« A vouloir trop, on perd tout », affirme Jean-Yves Le Drian, tête de liste du PS pour les élections régionales en Bretagne, en conclusion d'un communiqué envoyé aux rédactions ce lundi soir, peu après la conférence de presse organisée par Europe écologie. A son tour d'expliquer pourquoi, selon lui, les négociations entre son parti et les écologistes ont capoté :
"Au lendemain du premier tour, prenant connaissance des résultats, nous avons fait plusieurs propositions et cherché jusqu’au bout les bases d’un accord avec les forces régionalistes et écologistes, explique le socialiste dans un communiqué.
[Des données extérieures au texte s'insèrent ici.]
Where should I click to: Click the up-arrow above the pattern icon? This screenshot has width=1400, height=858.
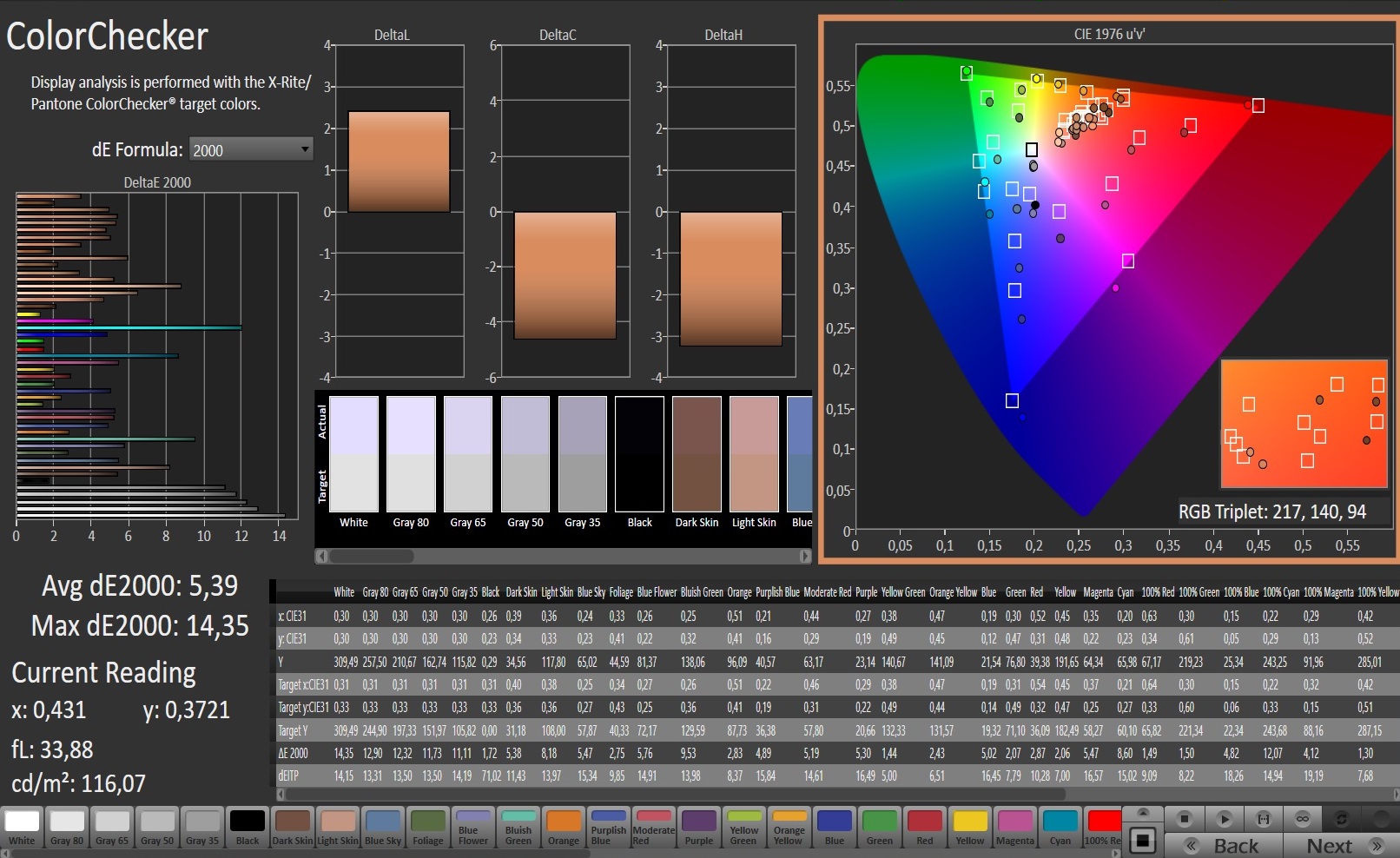1144,813
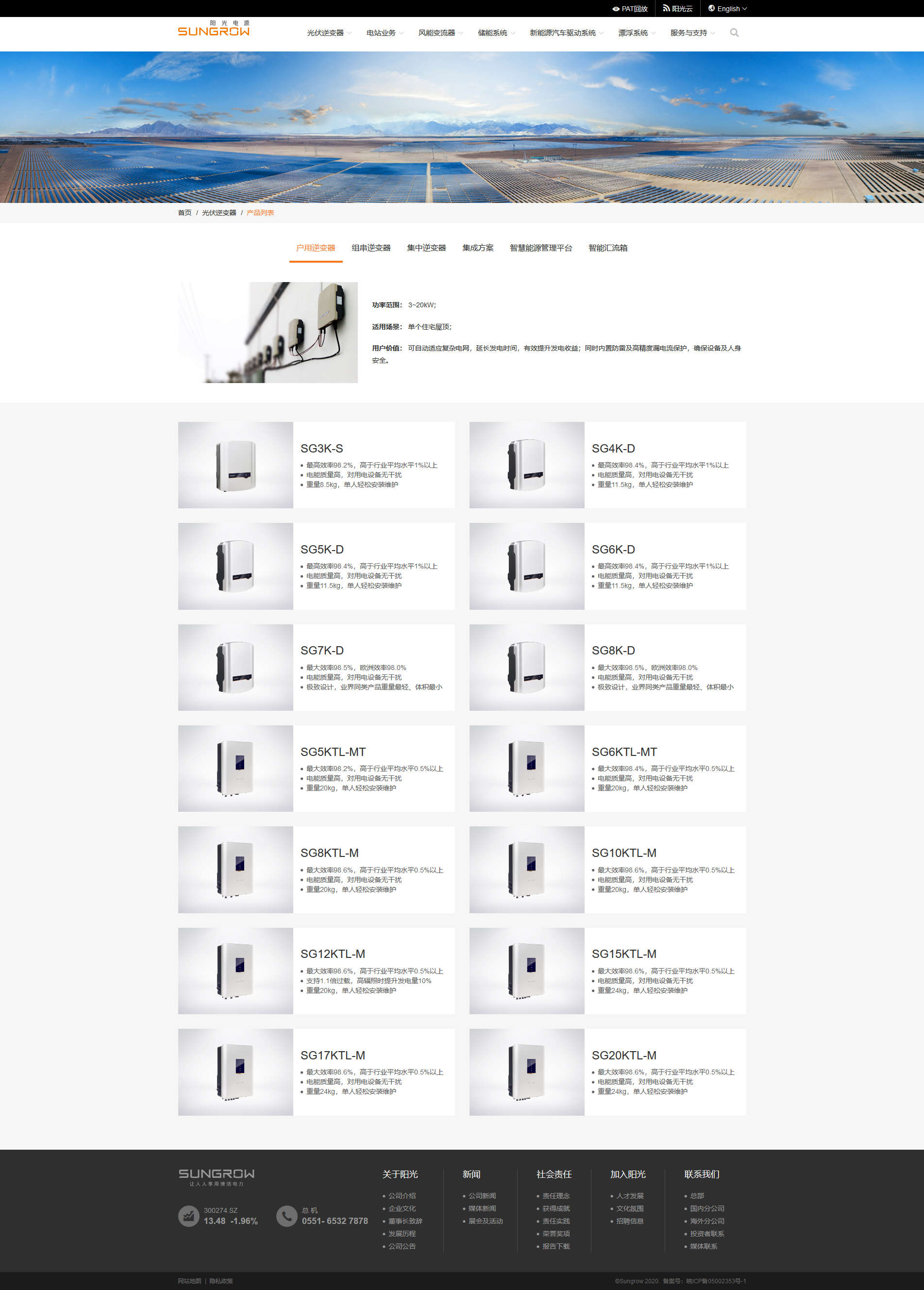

Après une journée de négociations aux niveaux local et national, force est de constater qu’? regrets, ces discussions n’ont pas permis d’aboutir.
Notre dernière proposition a été de dix candidats en position éligible soit l’équivalent d’une représentation de 12% des sièges. Et de trois élus en situation de responsabilité, soit 13,6 % de l'exécutif. Ceci portant dans la future assemblée le nombre d’élus régionalistes et écologistes à 16 contre 10 aujourd’hui, en prenant en compte les élus de Bretagne écologie (l'association écologiste alliée au PS depuis le début de la campagne, NDLR), soit 60% d’augmentation."
"L’exigence d’Europe écologie étant de 14 places éligibles soit l’équivalent d’un score de 23% des suffrages exprimés."
Si les suffrages exprimés au premier tour viennent à se confirmer dimanche prochain, les socialistes devront compter avec une opposition verte dans l'hémicycle régional.